Милана отскакивает в комнату и запирается на замок.
— Думаешь, спряталась от меня за этой дверью и все? Разговора не будет? Еще чего! — стучу по двери. — Открывай немедленно или я сейчас защелку инструментом прокручу и сама открою!
— Отвали! Отстань! Ненавижу… Надоела уже. Просто отстань от него! Он мой! Мы любим друг друга, а ему тебя… тупо жаль бросить! — вопит дочка в ответ.
Кричит, как будто ее режут, а потом… потом она звонит и жалуется со слезами:
— Саш, Сашенька, я больше так не могу! Не могу, слышишь! Нет, не потерплю! Нет, до завтра не получится… Эта грымза достала. Она меня бьет! Я… Все сказала ей о нас. Все сказала… Она сейчас меня убьет! Уже ударила… Приезжай, Сашенька!
У меня все кипит от этих ее слов — Сашенька, Сашенька!
Да как она могла?!
Боже, такой спектакль закатила! Не верю я ей… Что за наговоры глупые на своего отчима?!
Мой первый брак случился ранним и по залету. Летом, после выпускного, у меня случился бурный, но короткий роман с другом одноклассника, отпетым хулиганом. Когда все мои одноклассники переступали пороги вузов и колледжей, мы с Кириллом отправились в загс, нас поженили, не спрашивая, хотим ли мы этого или не хотим.
Родила я рано, мне тогда было почти девятнадцать, брак развалился почти сразу же: у Кирилла были приводы в полицию, а потом — срок за кражу. Ни я, ни он не расстроились, когда его осудили, а я подала заявление на развод. Развели нас быстро…
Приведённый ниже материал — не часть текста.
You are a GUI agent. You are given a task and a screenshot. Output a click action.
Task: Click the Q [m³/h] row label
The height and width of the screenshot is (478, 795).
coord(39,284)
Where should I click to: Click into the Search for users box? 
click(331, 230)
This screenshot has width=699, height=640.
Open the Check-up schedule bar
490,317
С тех пор я жила у родителей, постоянно работала, хотела вырваться из душной опеки с нотками вечного осуждения. Потом, когда дочери было уже одиннадцать, я встретила Александра, мы понравились друг другу. Но я долго сомневалась, даже удивительно, как только ему хватило терпения дождаться. Потом еще полгода я его мурыжила, не отвечая согласием на предложение руки и сердца.
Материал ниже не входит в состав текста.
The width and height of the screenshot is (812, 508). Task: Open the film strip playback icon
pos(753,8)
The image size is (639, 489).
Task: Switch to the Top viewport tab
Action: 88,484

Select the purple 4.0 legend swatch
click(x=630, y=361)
Было много страхов, в том числе, я переживала, примет ли дочь моего мужчину, подружатся ли они, не станет ли колючий подросток, каким Милана была тогда, еще более невыносимым? Но все как-то наладилось…
Несколько лет мы жили в согласии, и вот — пожалуйста!
С нашей семьей что-то творится… Невообразимое!
Еще раз стукнув кулаком по двери, я отхожу, пригладив волосы.
— Так, спокойно… — шепчу. — Спокойно. Милана просто наговорила гадостей. С парнем своим поругалась или что-то еще стряслось… Ну, конечно! Я заставила ее убираться, она со зла решила мне насолить, оговорила Сашу!
Эти выводы объясняют многое.
Объясняют же?
Сейчас позвоню Саше, и мы вместе посмеемся над этим и придумаем, как приструнить мою дочь.
Однако сердце падает в пятки, когда я звоню. Вдоль позвоночника ползут ледяные мурашки…
— Алло, Саш.
Господи, как же начать разговор?
Мне даже повторять противно все то, что наговорила дочь. Не знаю, как у нее язык повернулся.
— Вик… — вздыхает муж.
Тишина говорящая. Молчание мужа полно вины.
Снова вздох.
— Вик, ты только руки не распускай, хорошо? Я еду. Скоро буду. Поговорим… Давно нужно было поговорить.
Гудки.
Я медленно сползаю по стене на пол, даже не могу опереться ни на что, просто вниз ползу, в немом ужасе распахнув рот.